This is for one bag of fully colonized shiitake mushroom sawdust spawn ready to go. The quantity is enough to inoculate one hardwood log 40" long and 2-5" in diameter.
sawdust spawn consist of mycelium grown into hardwood sawdust. You will need a drill bit size 7/16" with 7/16" stop collar, or if you have a 12 mm bit with stop that will work.
Note: sawdust spawn is prone to drying out pretty fast, after packing the spawn into your holes you want to seal the holes with wax as soon as possible, you can use cheese wax, beeswax, or paraffin wax to seal the holes, you want to drill your holes1 inch deep. This is where the stop collar comes in handy, See our direction manual for detailed inoculation instructions.
Shiitake a symbol of longevity in Asia because of their health-promoting properties, shiitake mushrooms have been used medicinally by the Chinese for more than 6,000 years. More recently, their rich, smoky flavor has drawn them to American taste buds and now you can grow these exotic hearty mushrooms on logs with your shiitake mushroom sawdust Spawn.

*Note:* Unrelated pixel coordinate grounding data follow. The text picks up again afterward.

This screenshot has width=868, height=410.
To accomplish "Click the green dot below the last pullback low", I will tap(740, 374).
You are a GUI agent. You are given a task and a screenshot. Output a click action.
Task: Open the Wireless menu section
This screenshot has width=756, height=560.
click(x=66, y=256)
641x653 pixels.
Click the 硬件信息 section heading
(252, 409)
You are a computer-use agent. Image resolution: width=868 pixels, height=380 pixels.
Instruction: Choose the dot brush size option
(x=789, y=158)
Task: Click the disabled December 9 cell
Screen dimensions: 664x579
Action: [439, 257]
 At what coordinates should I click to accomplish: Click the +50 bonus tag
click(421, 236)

Like other mushrooms, these specialty mushrooms are as mysteriously unique as they are delicious. While often thought of as a vegetable and prepared like one, mushrooms are actually a fungus, a special type of living organism that has no roots, leaves, or seeds.
Shiitake mushrooms have brown, slightly convex caps that range in diameter from about two to eight inches in diameter. The scientific name for shiitake mushroom is Lentinus edodes.

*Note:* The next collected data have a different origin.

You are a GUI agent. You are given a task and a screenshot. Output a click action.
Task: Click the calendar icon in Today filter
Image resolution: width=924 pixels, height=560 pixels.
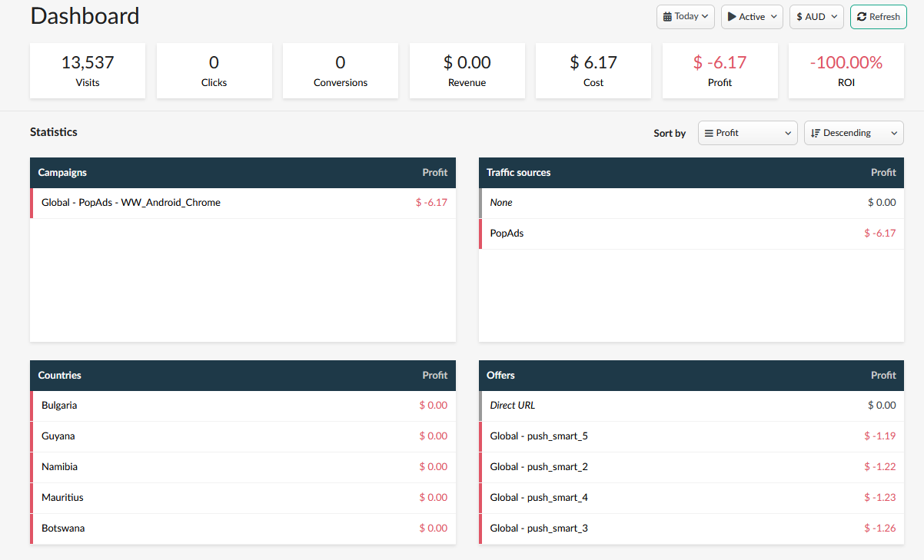click(667, 17)
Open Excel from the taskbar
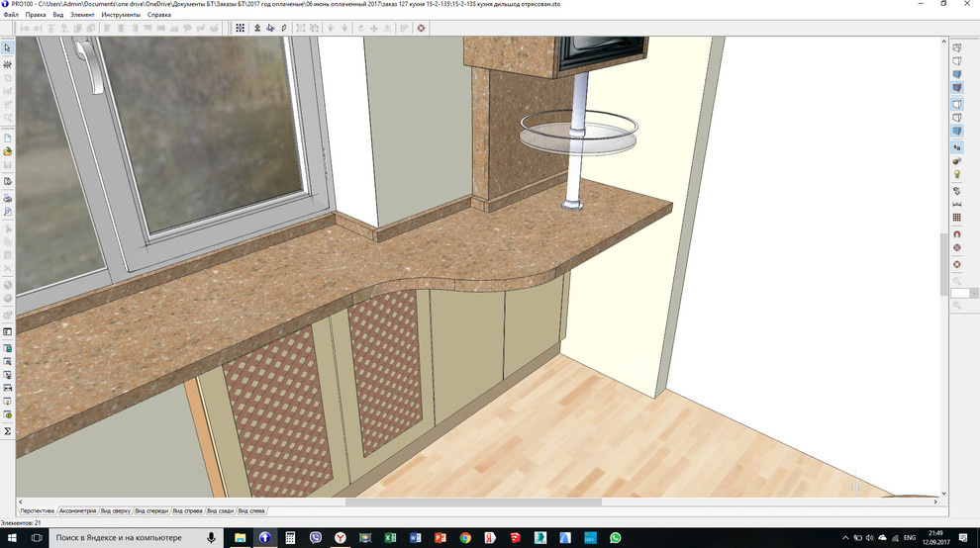The height and width of the screenshot is (548, 980). click(x=390, y=537)
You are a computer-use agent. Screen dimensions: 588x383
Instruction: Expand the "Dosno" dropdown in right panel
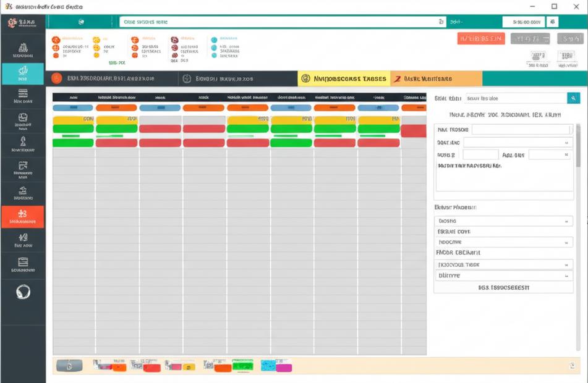(503, 221)
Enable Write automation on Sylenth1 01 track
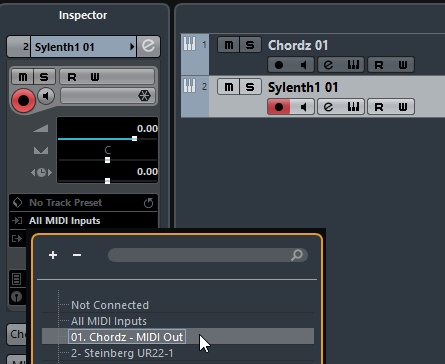The image size is (445, 364). [403, 107]
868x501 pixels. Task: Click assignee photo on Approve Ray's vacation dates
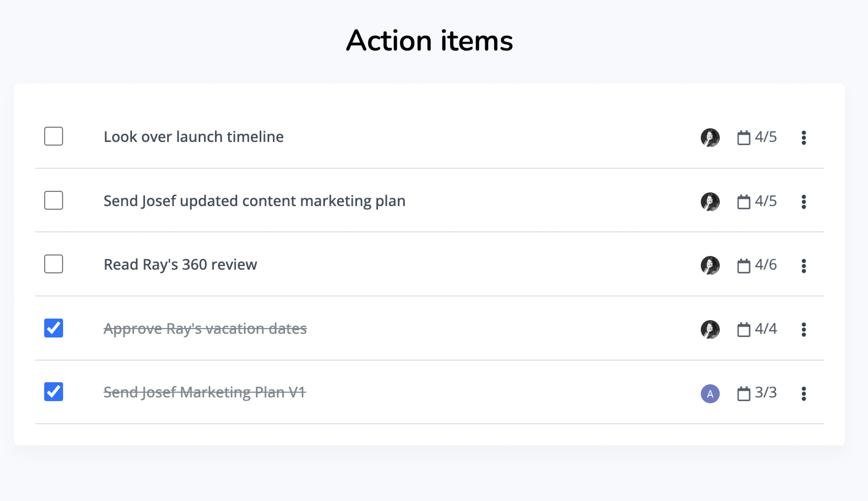(710, 330)
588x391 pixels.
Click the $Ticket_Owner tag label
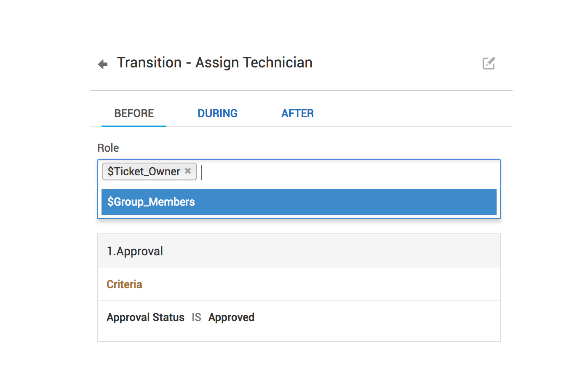(144, 171)
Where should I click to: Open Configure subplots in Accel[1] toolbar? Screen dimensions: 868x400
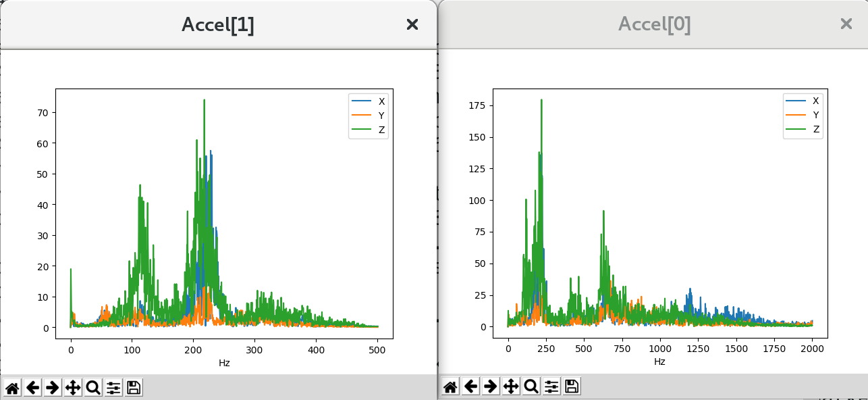[x=113, y=388]
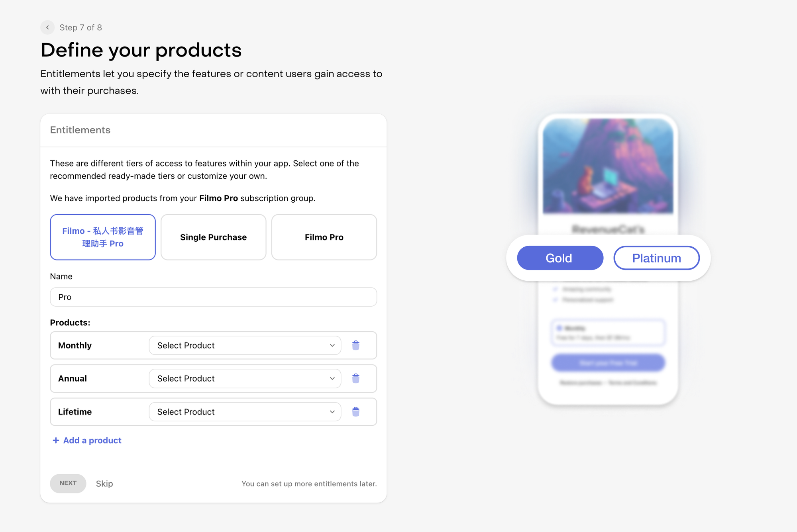797x532 pixels.
Task: Click the blurred free trial preview button
Action: click(608, 363)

Other mushrooms with Asia roots that are also becoming more popular are the Reishi (Ganoderma lucidum) and Maitake (Grofola frondosa). Reishi mushrooms usually have an antler or rounded, fan shape; the most popular type of reishi is red in color, although that is just one of the six colors in which they grow. Maitake mushrooms grow in a formation of clustered brownish fronds of fan-shaped petals and are commonly known as “Hen of the Woods.” These types of mushrooms can also be grow with our other sawdust spawn we offer on ebay.

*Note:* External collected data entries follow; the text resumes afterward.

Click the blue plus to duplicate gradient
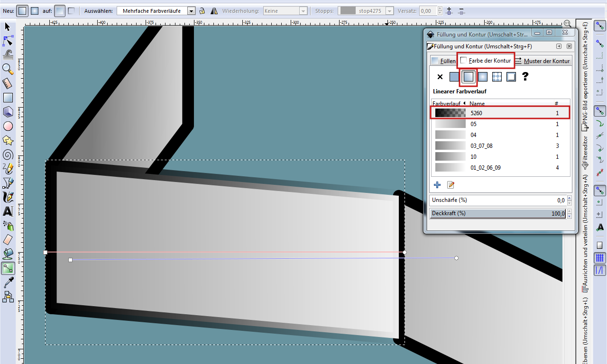 (437, 185)
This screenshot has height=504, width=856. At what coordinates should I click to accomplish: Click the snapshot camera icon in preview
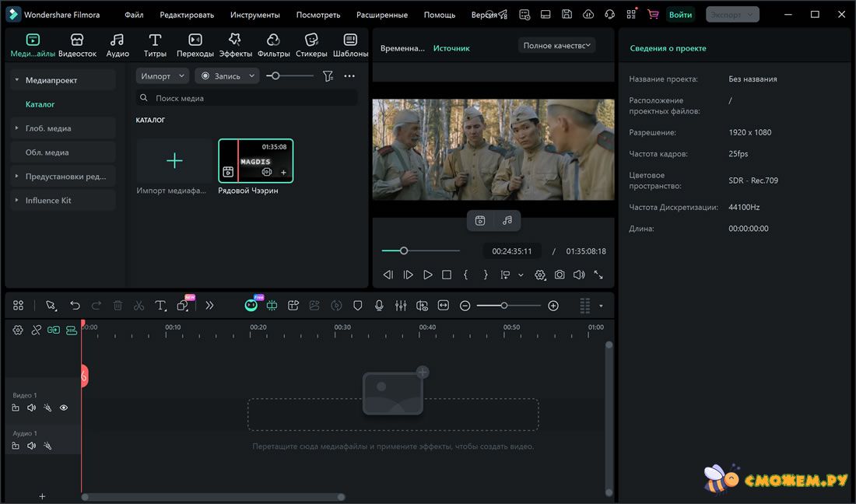point(560,275)
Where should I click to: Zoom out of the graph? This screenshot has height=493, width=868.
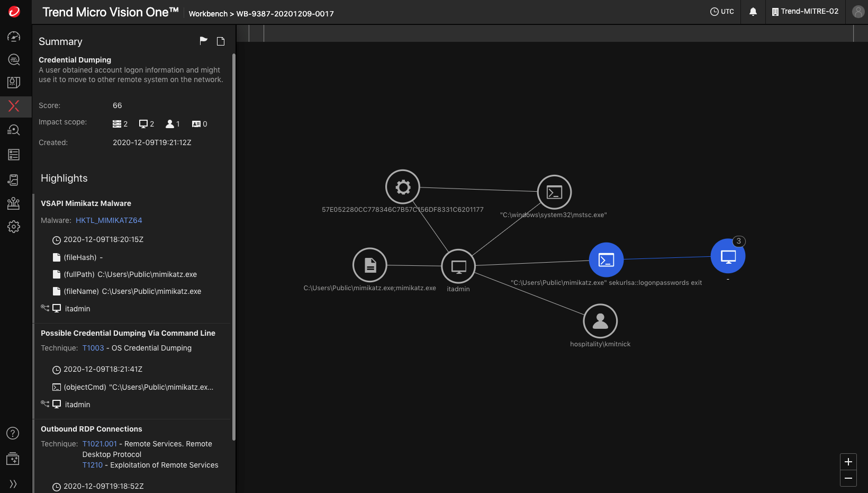tap(848, 478)
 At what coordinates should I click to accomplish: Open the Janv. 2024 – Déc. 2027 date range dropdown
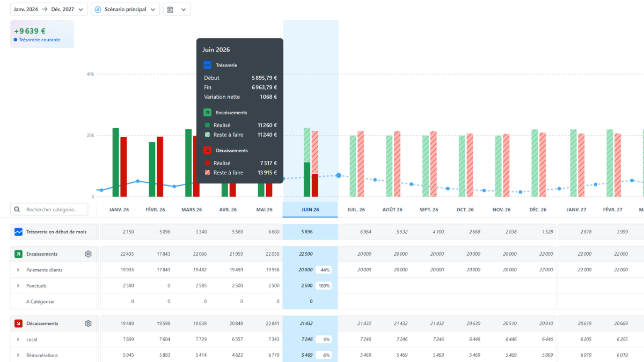coord(49,9)
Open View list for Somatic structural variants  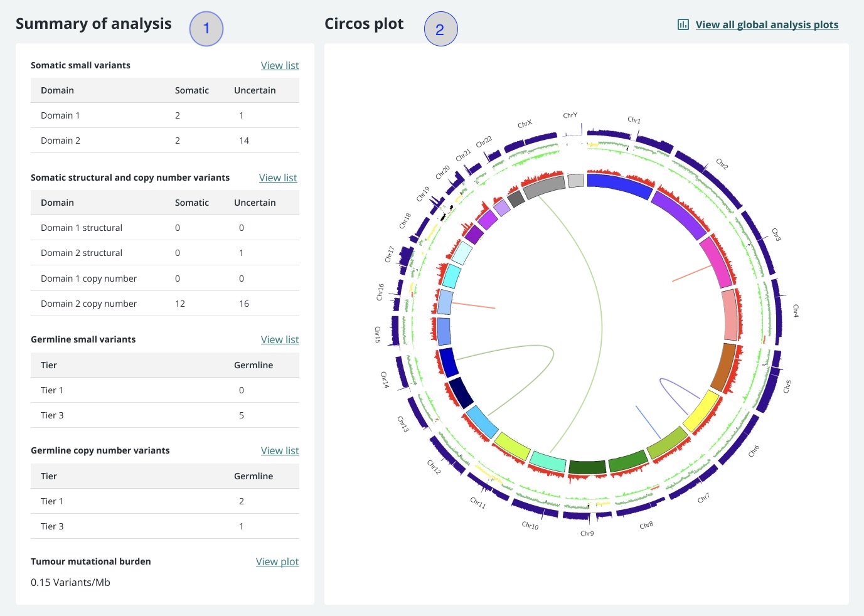click(278, 178)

Shiitake ( as well as reishi and maitake) mushrooms have grown wild since prehistoric times. Their therapeutic value has been prized in Asian countries, where they originated, for thousands of years. They play a critical role in Asian medicinal traditions and were noted in some of the first books on herbal medicine written thousands of years ago. In the past few decades, these mushrooms have become more popular in the United States as a result of an expanding body of scientific research supporting their numerous health benefits. In addition to China, Japan, Korea and Taiwan, these mushrooms are currently cultivated in a host of other countries including the United States.